1 mM RL (a concentration where RL micelles are present as the majority species) reduced LT's tm by about 7°C, but higher concentrations did not lower the tm further. In contrast, SDS continuously lowered tm without reaching a plateau tm-value; 1 mM SDS reduced tm to 48°C and at higher concentration no thermal unfolding could be observed.

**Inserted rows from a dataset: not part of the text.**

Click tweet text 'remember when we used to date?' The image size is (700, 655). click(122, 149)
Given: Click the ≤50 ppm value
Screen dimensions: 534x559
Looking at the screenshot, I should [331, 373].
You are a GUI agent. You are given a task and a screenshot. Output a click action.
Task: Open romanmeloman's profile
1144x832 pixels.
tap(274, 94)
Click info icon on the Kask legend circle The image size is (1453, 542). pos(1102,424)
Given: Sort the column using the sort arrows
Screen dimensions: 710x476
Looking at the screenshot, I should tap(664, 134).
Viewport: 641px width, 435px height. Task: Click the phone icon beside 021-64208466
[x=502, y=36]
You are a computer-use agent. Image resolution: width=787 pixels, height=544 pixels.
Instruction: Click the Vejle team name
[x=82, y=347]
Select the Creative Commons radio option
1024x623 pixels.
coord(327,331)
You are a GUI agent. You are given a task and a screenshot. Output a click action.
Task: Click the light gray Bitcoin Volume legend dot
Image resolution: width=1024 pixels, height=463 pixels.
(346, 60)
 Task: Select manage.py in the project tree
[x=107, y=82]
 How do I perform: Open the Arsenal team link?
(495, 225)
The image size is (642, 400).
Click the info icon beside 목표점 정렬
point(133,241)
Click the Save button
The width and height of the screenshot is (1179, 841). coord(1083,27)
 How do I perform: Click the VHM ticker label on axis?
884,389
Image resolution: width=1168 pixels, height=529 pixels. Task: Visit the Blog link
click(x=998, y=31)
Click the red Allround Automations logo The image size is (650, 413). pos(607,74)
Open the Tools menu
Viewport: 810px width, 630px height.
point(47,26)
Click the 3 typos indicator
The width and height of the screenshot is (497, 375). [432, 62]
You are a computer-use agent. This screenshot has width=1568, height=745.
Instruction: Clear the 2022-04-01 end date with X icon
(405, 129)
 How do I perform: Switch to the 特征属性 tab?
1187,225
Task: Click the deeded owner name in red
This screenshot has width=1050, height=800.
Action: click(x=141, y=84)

We conclude that >1 mM SDS, LT is already denatured at room temperature, which is consistent with investigations of the enzymes' secondary and tertiary structure.

A similar pattern was seen for CZ: RL lowered tm only slightly from 74°C in the absence of surfactant to ~70°C at 1 mM RL and above. With SDS, the thermal transition decreased steadily from 74 to ~45°C at 2 mM SDS and no thermal transition was seen at higher SDS concentrations.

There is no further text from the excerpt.